Is any of this visibility wrong? I've debugged with RenderDoc and when the issue is not present, a draw call is present in the event browser like the image:

enter image description here

But when the issue does happen, the draw call does not appear at all in RenderDoc like the following image:

enter image description here

This seems very strange to me. I've verified with the debugger that the draw call is being executed. But it seems to silently fail.

I've tried debugging with nvidia nsight, but cannot reproduce it when launched through nvidia nsight.

I've verified

  • instance VBO buffer size doesn't change or grow too large, its size is stable
  • uniforms are be correctly finding values
  • vao binding appears to happen in correct orderings

System specs: windows 10; Opengl3.3, 8gb memory; i7-8700k, NVIDIA GeForce GTX TITAN X

Also observed issue on on my laptop, with roughly same reproduction rates. It has an intel graphics chip.
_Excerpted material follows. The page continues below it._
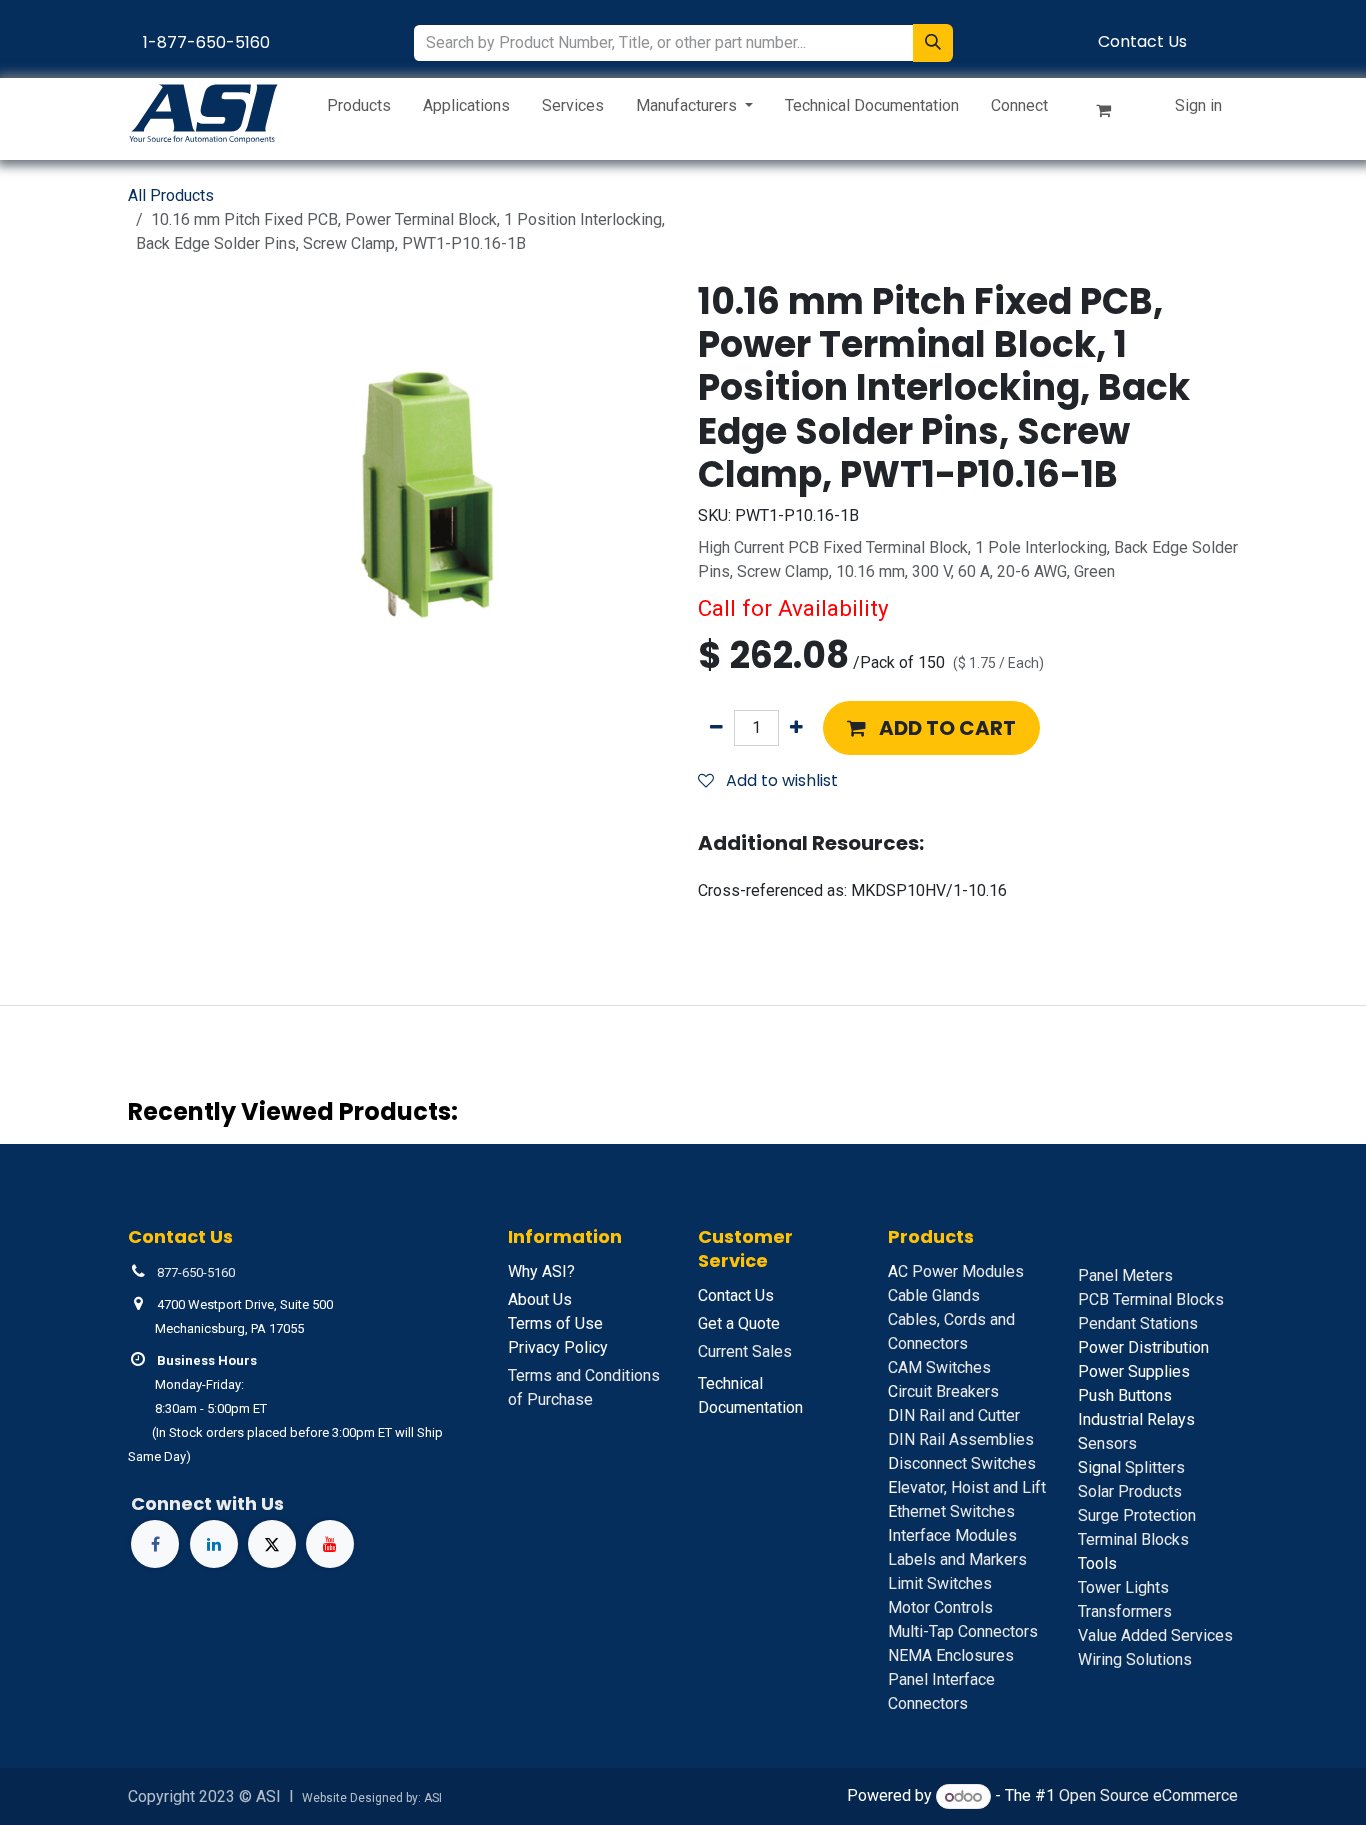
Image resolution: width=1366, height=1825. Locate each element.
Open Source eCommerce (1148, 1796)
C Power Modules (956, 1271)
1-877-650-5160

github link to actual source if anyone tries to compile let me know, you need to replace the hidden .suo with the copy I made to automatically fill out the linker settings. function: ParticleSystem::handlePostRender


Solution

  • It turns out this isn't an issue with instancing. I implemented a non-instance version and had the same issue. The real issue is with my rendering systems. Currently the swap buffer and the render particles are listening to the same delegate (event) and occasionally the swap buffers will come first when the event broadcasts. So the ordering was:

    1. clear screen
    2. render scene
    3. swap buffers
    4. render particles
    5. clear screen
    6. render scene
    7. swap buffers
    8. render particles

    So, the particles were never visible because they were immediately cleared at what was supposed to be the start of the next frame.